La conocí en Bilbao, compartiendo primero terraza y al poco, mesa.
Los vapores de un perfume endiablado me anclaron a ella como le ocurriría a una mosca que sobrevuela, suicida, un tarro de miel.
La lluvia cómplice sugería intimidad urgente. El deseo y la pasión crecían en el interior de un ascensor que nos ahogaba y en el que el tiempo se hizo eterno y espeso.
¡Cliq! Una puerta que se cierra tras nosotros. Las cortinas se corren ignorando al Guggenheim y nuestras lenguas se enzarzan uniendo dos mares de forma frenética, desbocada.
Manos nerviosas que desabotonan, zapatos y prendas que vuelan. Bendito caos.
Desnudez en penumbra, cuellos ladeados, bocas entreabiertas, fruta servida.
De una rosa con textura de seda, cálida como si estuviera al sol, emana licor de dioses que se suma al mar que exudo cubriendo su cuerpo. Un pétalo turgente se hincha al contacto con mi lengua. Los líquidos fluyen. Somos la ría que cursa a nuestros pies.
Ella asciende a través del sirimiri, camino de Venus. Yo la sigo como un niño que vigila su cometa, apostado en su vulva y bebiendo su savia con avidez.
Pupilas dilatadas y vellos que se crispan. Soy apéndice de un falo que parece querer despegarse de mí. Corazones desbocados, uñas que horadan pieles trémulas.
Gimotea, echa sus brazos atrás, se expone totalmente y ruega más.
Cabalgamos entre descargas. Se va de nuevo y vuelve entre jadeos, deshaciéndose como un azucarillo en la boca que compartimos.
Me afano en controlar un torrente que pugna por salir entre costuras. Ya no veo la cometa, pero la cuerda que me une a ella está tensa, a punto de romperse. La abrazo hasta que somos uno y sigo invadiéndola, bombeando, consumiendo todo el carbón que se vaporiza en mi ser, cubriéndola, penetrándola hasta tocar su alma con la punta de mi ser.
Explotamos al unísono y los gemidos escapan hasta quedar embebidos entre paredes, como insectos fósiles perpetuados en ámbar. Mientras, Bilbao enmudece.

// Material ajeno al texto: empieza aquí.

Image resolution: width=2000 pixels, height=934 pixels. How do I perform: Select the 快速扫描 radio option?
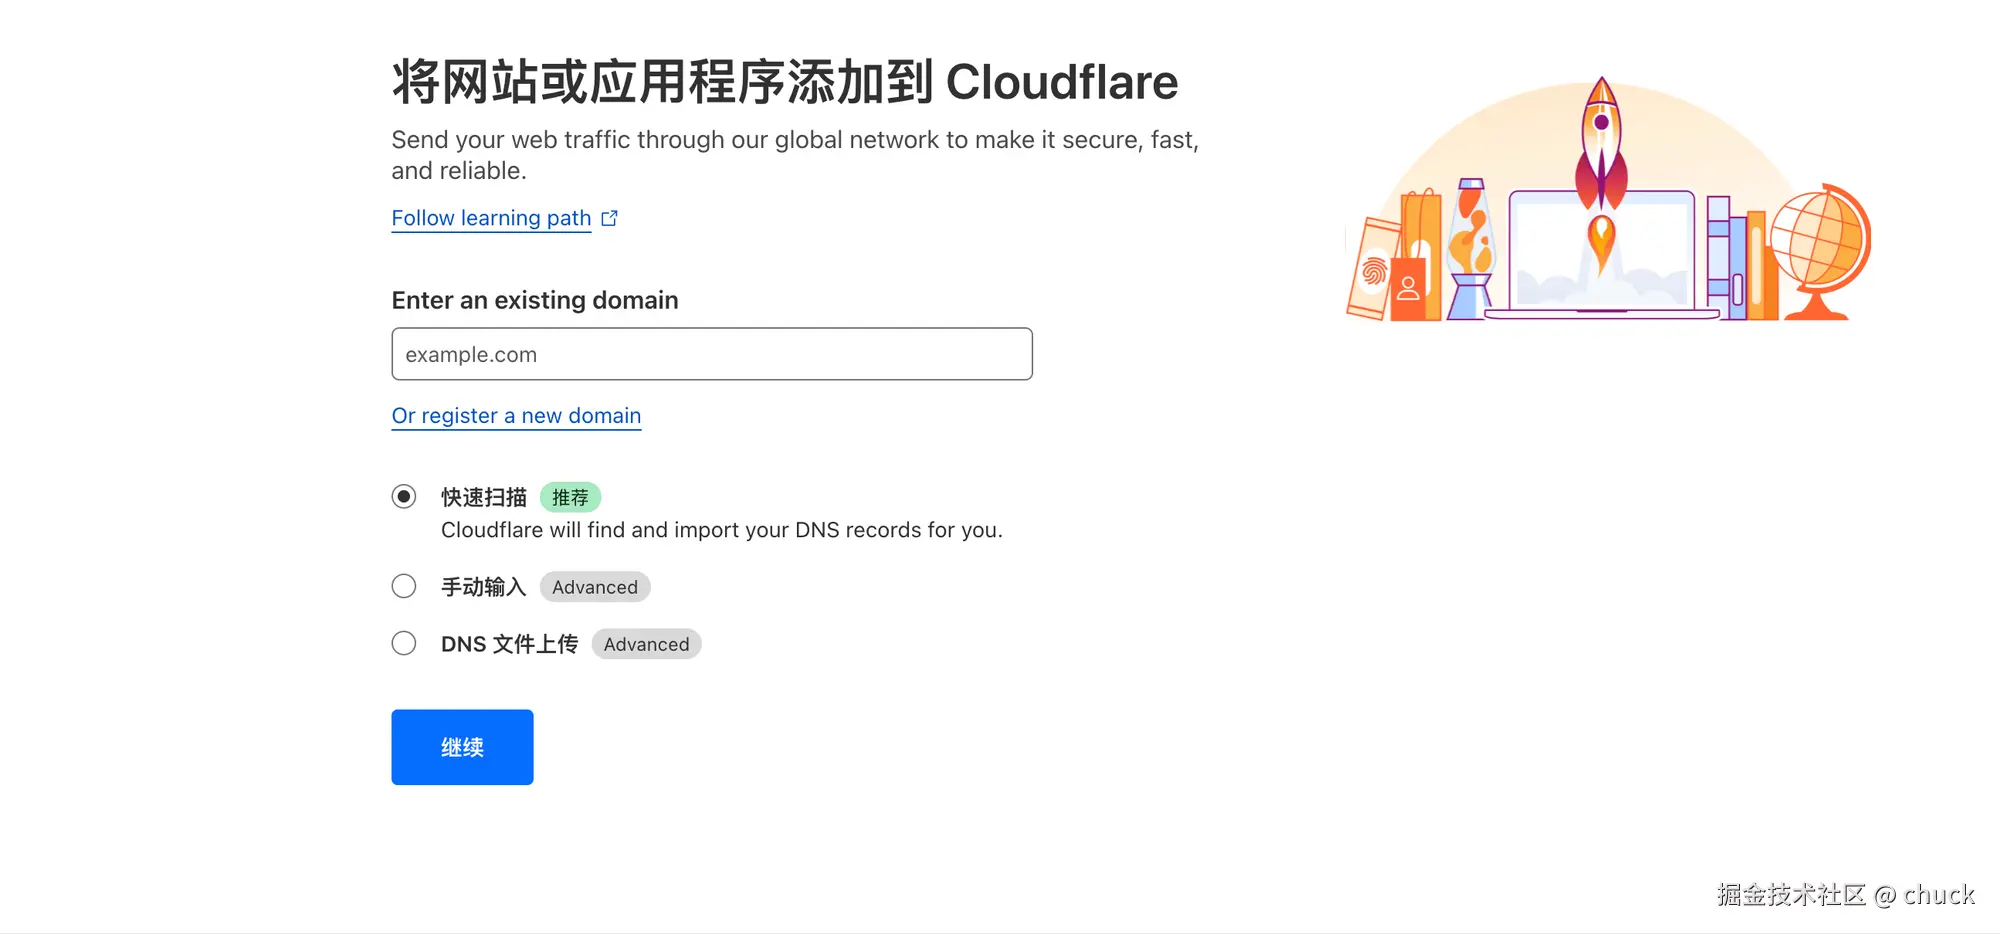(404, 497)
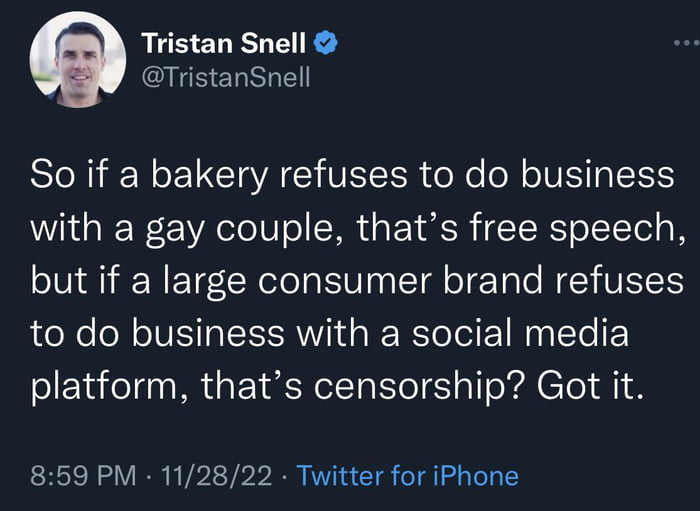Click the tweet line 'with a gay couple'

pos(358,228)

Aterrizamos suavemente; dos espaldas mojadas con respiraciones en cadencia ya aceptable, las almas soldadas en un beso eterno.
Unos instantes flotando en el vacío y entonces ella se queda en tan sólo alma. La busco desesperadamente y al correr de nuevo las cortinas, por fin encuentro todo su ser, empañando las ventanas y convirtiendo Bilbao en una amalgama de colores.